PUBLISHED LINK:
https://rpubs.com/Haileab/1393296
library(readxl)
#library(readxl): Loads the readxl package so R can read Excel files (.xlsx).
library(ggpubr)
## Loading required package: ggplot2
# library(ggpubr):Loads the ggpubr package, which makes it easier to create publication-style plots (like scatter plots with regression lines).
DatasetA <- read_excel("DatasetA.xlsx")
#DatasetA <- read_excel("DatasetA.xlsx"): Reads the Excel file DatasetA.xlsx
mean(DatasetA$StudyHours)
## [1] 6.135609
sd(DatasetA$StudyHours)
## [1] 1.369224
# mean(DatasetA$StudyHours) ---- finds the average study hours; Study hours had a mean of 6.14 hours
# sd(DatasetA$StudyHours) ---- finds how spread out the study hours are. Study hours had standard deviation (SD = 1.37).
mean(DatasetA$ExamScore)
## [1] 90.06906
sd(DatasetA$ExamScore)
## [1] 6.795224
# mean(DatasetA$ExamScore) ---- finds the average exam score Exam scores had a mean of 90.07
# sd(DatasetA$ExamScore) ---- finds how spread out the exam scores are. Exam Score had Standard deviation (SD = 6.80).
hist(DatasetA$StudyHours,
main = "StudyHours",
breaks = 20,
col = "orange",
border = "black")
# Here we are building the Histogram Visualization for StudyHours
# Study hours were roughly normally distributed, with most values centered around 6 hours.

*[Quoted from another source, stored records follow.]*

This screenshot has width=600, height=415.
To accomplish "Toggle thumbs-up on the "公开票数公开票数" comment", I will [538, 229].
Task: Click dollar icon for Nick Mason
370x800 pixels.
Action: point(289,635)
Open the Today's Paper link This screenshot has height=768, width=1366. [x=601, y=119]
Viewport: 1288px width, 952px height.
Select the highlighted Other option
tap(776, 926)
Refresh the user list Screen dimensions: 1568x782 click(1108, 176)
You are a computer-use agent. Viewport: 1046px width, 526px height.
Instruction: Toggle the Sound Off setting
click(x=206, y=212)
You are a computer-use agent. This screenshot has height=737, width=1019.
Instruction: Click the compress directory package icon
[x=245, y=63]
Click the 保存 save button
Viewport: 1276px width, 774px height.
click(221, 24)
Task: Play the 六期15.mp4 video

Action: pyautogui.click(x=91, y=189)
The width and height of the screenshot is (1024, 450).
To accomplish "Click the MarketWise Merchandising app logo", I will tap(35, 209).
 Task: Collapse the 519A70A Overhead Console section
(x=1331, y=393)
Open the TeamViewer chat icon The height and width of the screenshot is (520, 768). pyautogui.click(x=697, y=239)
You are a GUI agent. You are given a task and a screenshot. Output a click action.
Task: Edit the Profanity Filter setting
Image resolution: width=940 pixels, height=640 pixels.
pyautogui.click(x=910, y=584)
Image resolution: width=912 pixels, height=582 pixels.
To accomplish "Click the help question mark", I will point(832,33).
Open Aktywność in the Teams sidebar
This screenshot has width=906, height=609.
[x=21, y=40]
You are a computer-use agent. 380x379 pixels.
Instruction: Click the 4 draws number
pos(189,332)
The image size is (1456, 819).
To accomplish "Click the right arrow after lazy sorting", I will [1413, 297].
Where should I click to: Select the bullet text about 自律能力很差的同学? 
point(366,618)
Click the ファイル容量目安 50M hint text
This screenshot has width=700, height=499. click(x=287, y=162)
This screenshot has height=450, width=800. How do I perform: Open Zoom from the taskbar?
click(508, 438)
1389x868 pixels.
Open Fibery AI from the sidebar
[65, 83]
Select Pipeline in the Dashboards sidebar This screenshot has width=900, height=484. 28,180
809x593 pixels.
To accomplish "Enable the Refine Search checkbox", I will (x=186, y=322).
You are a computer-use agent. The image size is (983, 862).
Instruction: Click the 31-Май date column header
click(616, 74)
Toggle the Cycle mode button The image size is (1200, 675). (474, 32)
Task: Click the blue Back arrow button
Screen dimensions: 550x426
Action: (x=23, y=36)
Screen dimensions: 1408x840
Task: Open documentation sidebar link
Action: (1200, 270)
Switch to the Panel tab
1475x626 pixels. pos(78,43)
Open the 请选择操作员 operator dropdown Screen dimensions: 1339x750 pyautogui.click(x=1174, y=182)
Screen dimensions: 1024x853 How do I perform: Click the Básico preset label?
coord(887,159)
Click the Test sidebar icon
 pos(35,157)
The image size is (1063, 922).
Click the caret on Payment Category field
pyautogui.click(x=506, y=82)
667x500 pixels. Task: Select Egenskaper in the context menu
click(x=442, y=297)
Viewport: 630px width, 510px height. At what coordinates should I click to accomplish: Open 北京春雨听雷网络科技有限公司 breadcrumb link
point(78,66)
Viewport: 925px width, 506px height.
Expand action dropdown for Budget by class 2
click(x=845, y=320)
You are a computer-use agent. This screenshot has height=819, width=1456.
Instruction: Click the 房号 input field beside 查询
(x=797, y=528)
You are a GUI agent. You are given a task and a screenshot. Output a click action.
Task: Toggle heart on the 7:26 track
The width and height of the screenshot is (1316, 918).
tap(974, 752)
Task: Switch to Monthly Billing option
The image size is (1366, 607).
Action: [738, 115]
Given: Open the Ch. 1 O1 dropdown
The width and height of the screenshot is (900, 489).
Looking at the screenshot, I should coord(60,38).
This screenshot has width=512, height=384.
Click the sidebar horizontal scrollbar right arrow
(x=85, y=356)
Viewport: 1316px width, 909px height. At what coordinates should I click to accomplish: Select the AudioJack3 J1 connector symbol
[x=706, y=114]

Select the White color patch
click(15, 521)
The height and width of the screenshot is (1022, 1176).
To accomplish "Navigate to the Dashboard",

# The variable "StudyHours" appears normally distributed. The data looks symmetrical (most data is in the middle). The data also appears to have a proper bell curve.
hist(DatasetA$ExamScore,
main = "ExamScore",
breaks = 20,
col = "grey",
border = "white")
# Here we are building the Histogram Visualization for ExamScore
# Exam scores are clustered at the higher end, with most students scoring above 85.
# The variable "ExamScore" appears normally distributed. The data looks symmetrical (most data is in the middle). The data also appears to have a proper bell curve.
shapiro.test(DatasetA$StudyHours)
##
## Shapiro-Wilk normality test
##
## data: DatasetA$StudyHours
## W = 0.99388, p-value = 0.9349
# Here we are conducting the Shapiro-Wilk test to determine whether a dataset follows a normal distribution or not. from this point we can check the null hypothesis and say that the data is drawn from a normally distributed set of data or not.
# The Shapiro-Wilk p-value for the StudyHours normality test is greater than .05 (.934), so the data is normal.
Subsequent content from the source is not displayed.